United States Army general

Lieutenant General William Gus Pagonis (born April 30, 1941) served as the director of American logistics during the Gulf War of 1991.

==Career==
Pagonis served in the United States Army for 29 years, retiring with the three-star rank of lieutenant general.

He was commissioned into the United States (U.S.) Army through the Penn State University Army Reserve Officer Training Corps (ROTC) in 1964. Pagonis attended the U.S. Army Infantry School in 1965. From February 1967 to February 1968, he served in Vietnam as Commander of the 1097th Transportation Company. He returned to Vietnam from June 1970 to November 1970 as Division Transportation Officer, 101st Airborne Division (Airmobile) and through July 1971 as Executive Officer, 2d Battalion (Airmobile), 501st Infantry, 101st Airborne Division (Airmobile).

Pagonis was Commanding General of the 22nd Theater Army Area Command, United States Central Command, Saudi Arabia, from August 1990 to January 1992; Deputy Commanding General, Materiel Readiness/Executive Director for Conventional Ammunition, U.S. Army Materiel Command from January 1992 to June 1992; and Commanding General, 21st Theater Army Area Command, U.S. Army Europe and Seventh Army, Germany from June 1992 to October 1993. He retired October 31, 1993.

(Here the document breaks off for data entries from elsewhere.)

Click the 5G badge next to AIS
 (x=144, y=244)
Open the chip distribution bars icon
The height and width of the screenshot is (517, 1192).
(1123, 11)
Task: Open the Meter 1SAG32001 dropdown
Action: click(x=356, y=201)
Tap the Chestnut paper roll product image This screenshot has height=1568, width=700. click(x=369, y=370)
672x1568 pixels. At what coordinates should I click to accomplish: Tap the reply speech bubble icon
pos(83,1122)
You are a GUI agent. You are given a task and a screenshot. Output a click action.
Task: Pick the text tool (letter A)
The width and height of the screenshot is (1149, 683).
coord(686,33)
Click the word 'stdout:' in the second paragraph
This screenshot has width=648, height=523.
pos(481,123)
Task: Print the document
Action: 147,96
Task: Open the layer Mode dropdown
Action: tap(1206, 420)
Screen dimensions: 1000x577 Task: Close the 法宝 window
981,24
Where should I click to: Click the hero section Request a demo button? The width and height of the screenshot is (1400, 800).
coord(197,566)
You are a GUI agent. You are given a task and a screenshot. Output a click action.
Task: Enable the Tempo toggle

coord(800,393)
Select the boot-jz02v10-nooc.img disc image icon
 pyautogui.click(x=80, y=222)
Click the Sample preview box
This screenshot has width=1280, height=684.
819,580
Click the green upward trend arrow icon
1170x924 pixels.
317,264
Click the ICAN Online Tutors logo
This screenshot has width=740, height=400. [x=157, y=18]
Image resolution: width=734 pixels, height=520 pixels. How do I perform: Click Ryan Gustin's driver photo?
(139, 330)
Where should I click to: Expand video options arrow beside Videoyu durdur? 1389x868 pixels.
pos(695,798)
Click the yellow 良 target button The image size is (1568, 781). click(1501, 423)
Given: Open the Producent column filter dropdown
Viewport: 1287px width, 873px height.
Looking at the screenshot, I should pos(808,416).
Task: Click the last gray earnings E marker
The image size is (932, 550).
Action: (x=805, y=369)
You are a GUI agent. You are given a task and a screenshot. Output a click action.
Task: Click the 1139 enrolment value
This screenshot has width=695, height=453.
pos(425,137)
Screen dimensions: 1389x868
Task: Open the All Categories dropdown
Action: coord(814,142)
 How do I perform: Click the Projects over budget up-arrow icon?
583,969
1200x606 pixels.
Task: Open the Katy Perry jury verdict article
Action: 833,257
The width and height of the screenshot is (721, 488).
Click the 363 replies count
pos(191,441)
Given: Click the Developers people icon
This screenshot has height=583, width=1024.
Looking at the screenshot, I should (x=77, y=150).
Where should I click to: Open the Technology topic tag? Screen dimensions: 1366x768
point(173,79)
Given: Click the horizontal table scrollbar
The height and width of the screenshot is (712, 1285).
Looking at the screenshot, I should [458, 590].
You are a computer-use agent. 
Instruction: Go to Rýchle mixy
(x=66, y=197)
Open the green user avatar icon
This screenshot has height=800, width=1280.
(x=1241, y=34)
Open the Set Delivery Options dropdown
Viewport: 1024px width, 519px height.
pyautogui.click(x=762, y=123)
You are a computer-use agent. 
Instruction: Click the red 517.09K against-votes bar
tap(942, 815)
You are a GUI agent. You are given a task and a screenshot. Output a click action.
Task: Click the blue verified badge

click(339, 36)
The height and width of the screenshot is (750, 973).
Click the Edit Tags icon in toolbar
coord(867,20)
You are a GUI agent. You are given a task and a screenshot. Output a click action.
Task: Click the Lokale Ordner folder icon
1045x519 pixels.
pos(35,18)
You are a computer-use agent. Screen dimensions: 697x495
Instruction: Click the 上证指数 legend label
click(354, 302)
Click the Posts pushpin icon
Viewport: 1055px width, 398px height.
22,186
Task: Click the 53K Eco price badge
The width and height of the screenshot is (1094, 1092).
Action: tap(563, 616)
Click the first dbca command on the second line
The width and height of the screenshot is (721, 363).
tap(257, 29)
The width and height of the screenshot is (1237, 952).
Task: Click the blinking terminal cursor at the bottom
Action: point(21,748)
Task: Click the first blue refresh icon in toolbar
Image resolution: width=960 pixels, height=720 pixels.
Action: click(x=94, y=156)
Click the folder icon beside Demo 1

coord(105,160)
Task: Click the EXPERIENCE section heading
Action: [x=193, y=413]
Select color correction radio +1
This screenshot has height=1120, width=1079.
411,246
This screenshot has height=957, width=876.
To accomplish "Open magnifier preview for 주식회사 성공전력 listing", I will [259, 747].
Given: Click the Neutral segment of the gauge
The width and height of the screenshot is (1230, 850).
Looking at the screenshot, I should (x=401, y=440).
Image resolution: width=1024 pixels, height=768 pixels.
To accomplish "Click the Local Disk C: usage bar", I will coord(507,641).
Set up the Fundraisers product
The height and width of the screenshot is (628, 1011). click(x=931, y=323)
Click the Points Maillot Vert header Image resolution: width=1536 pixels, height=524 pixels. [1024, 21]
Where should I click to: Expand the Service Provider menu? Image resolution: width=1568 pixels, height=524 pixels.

While in the service, Pagonis attended the U.S. Army Transportation School, Pennsylvania State University, the U.S. Army Command and General Staff College, and the U.S. Naval War College. He earned both a B.S. degree in Transportation and Traffic Management and a master's degree in Business Administration from Pennsylvania State University. He is also a brother of the Alpha Chi Rho fraternity. Pagonis is an American of Greek descent.

==Gulf War==
Major General Pagonis served as Norman Schwarzkopf's logistics advisor during the Gulf War. Pagonis was actually the first American to arrive in Saudi Arabia, hours after it was decided to send troops. Lacking a hotel room, he had slept two nights in the back of his rented Chevrolet near the port of Dammam. He would be promoted to lieutenant general during the war.

Pagonis retired from the position of head Sears Logistics Group in 2004, becoming a Chairman of the Board/Director for RailAmerica. He is also Vice-Chairman of GENCO ATC, a logistics firm based out of Pittsburgh and previously served as an advisor to CombineNet, Inc. Pagonis is also an author, having written Moving Mountains: Lessons in Leadership and Logistics from the Gulf War, published by Harvard Business School Press.